TASK STATEMENT -
Reproduce verbatim the line containing "Screen dimensions: 508x528" and every line that follows it through the end of the entries below, omitting all pictures.
.....
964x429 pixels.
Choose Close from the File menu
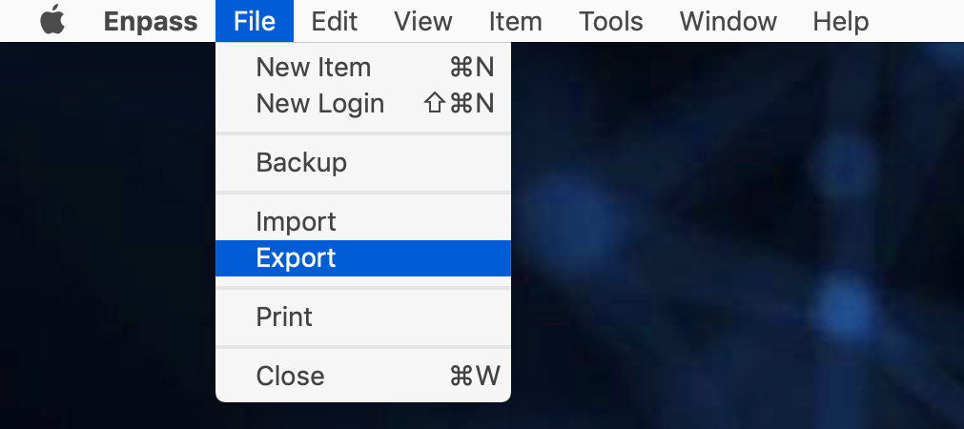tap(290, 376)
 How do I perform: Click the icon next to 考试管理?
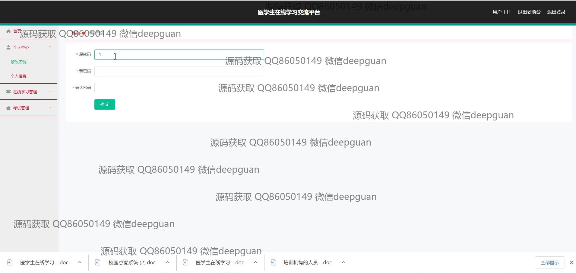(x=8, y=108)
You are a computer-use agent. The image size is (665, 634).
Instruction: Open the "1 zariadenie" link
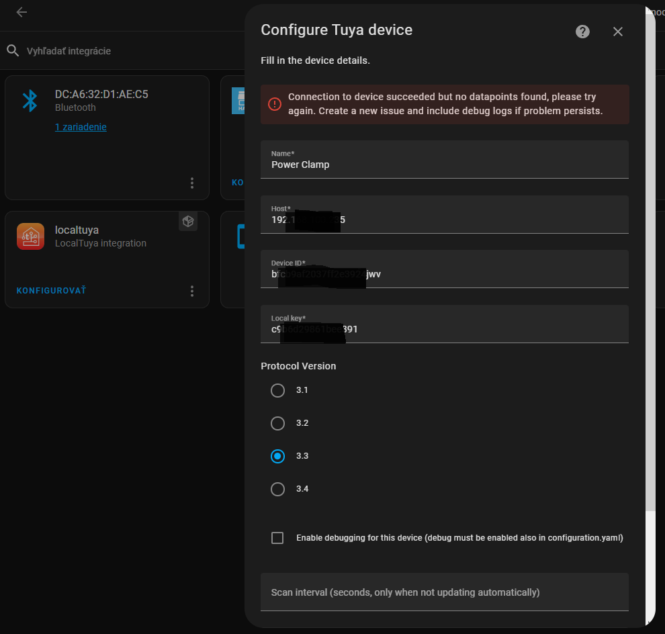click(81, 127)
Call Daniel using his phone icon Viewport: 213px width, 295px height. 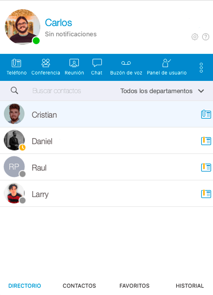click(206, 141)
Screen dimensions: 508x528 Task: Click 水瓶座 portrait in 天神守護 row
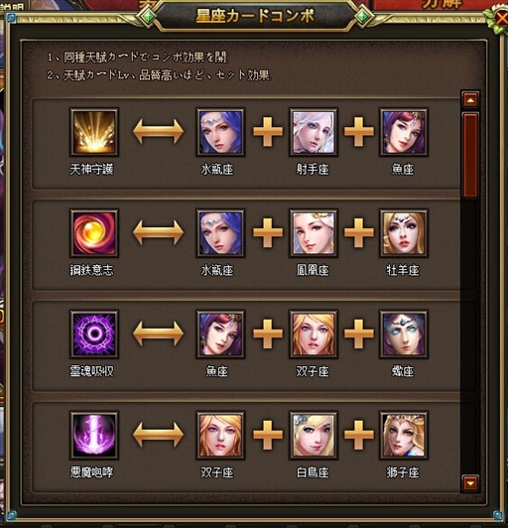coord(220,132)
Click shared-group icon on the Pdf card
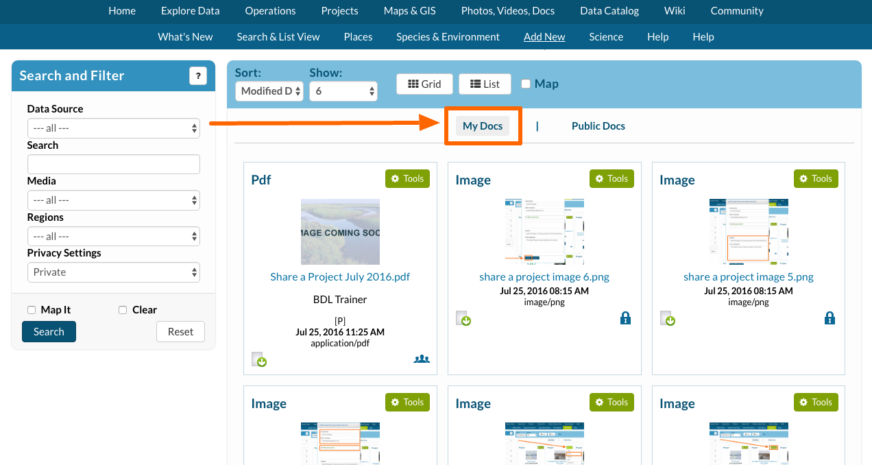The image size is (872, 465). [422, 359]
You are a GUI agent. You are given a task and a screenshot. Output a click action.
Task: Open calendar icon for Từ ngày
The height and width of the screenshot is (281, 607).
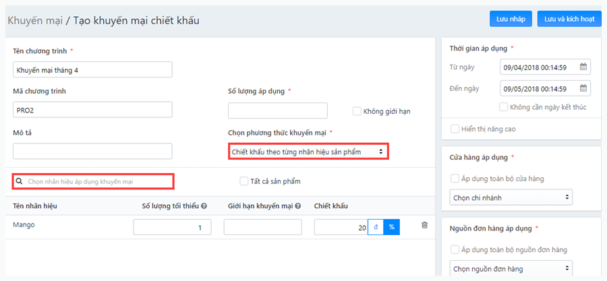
.....
SOLUTION FOR THIS PROBLEM -
Screen dimensions: 508x528 Task: Click 水瓶座 portrait in 天神守護 row
coord(220,132)
Click shared-group icon on the Pdf card
The image size is (872, 465). [422, 359]
You are a GUI agent. You are given a task and a screenshot. Output a click action.
Task: Open calendar icon for Từ ngày
The height and width of the screenshot is (281, 607).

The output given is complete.